__The problem__: Please extract the lines of the items below from the line with "How do I perform: Toggle" to the line with "[1075, 314]", both included, and reproduce them word for word, leaving the pictures out of your answer.

__Given data__:
================

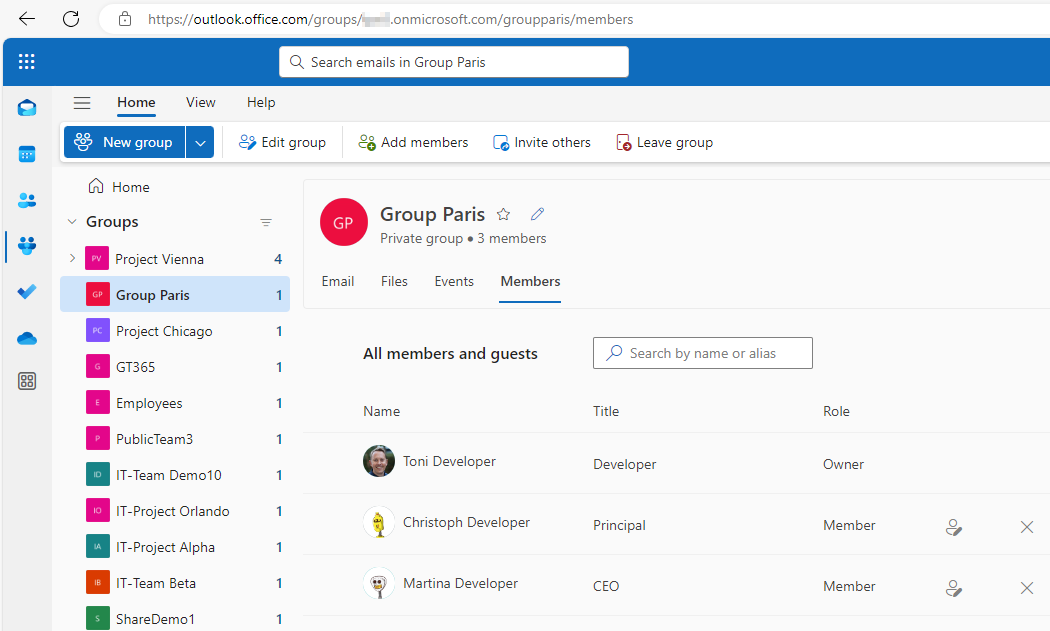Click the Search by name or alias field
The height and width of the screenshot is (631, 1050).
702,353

================

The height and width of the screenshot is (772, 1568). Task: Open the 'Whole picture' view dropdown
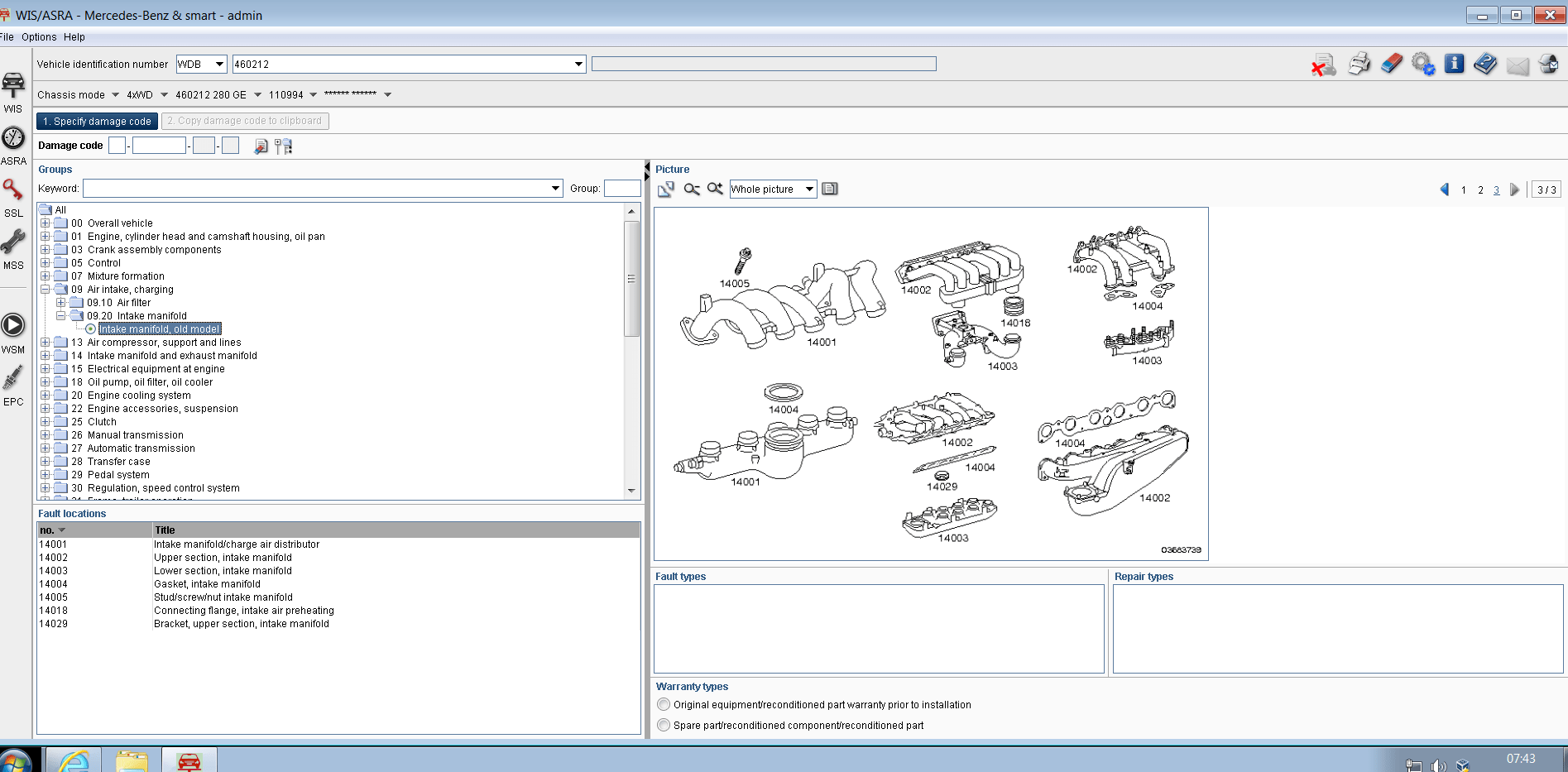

================

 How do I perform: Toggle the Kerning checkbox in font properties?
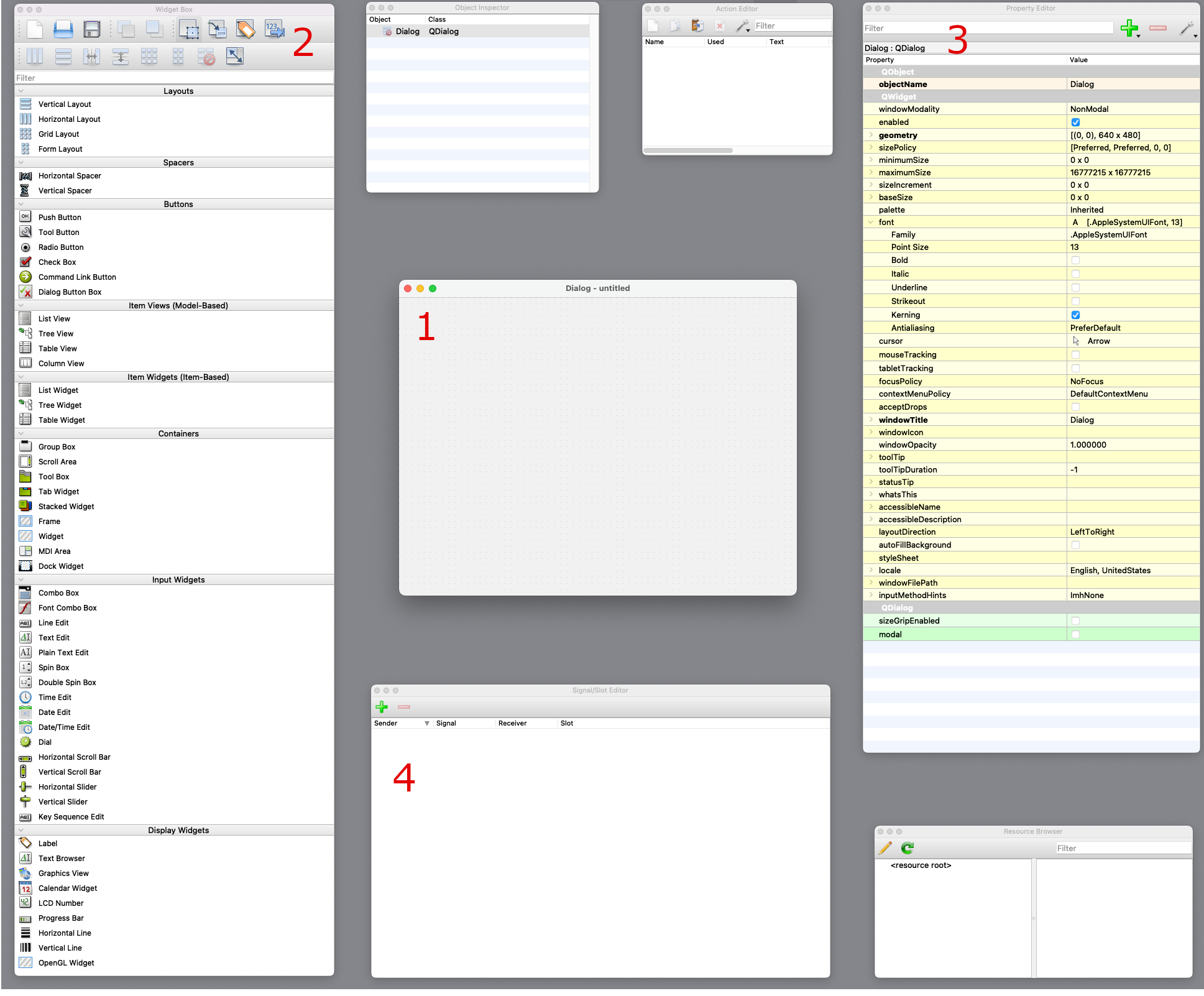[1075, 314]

================

__Exercise answer__:
 How do I perform: Toggle the Kerning checkbox in font properties?
[1075, 314]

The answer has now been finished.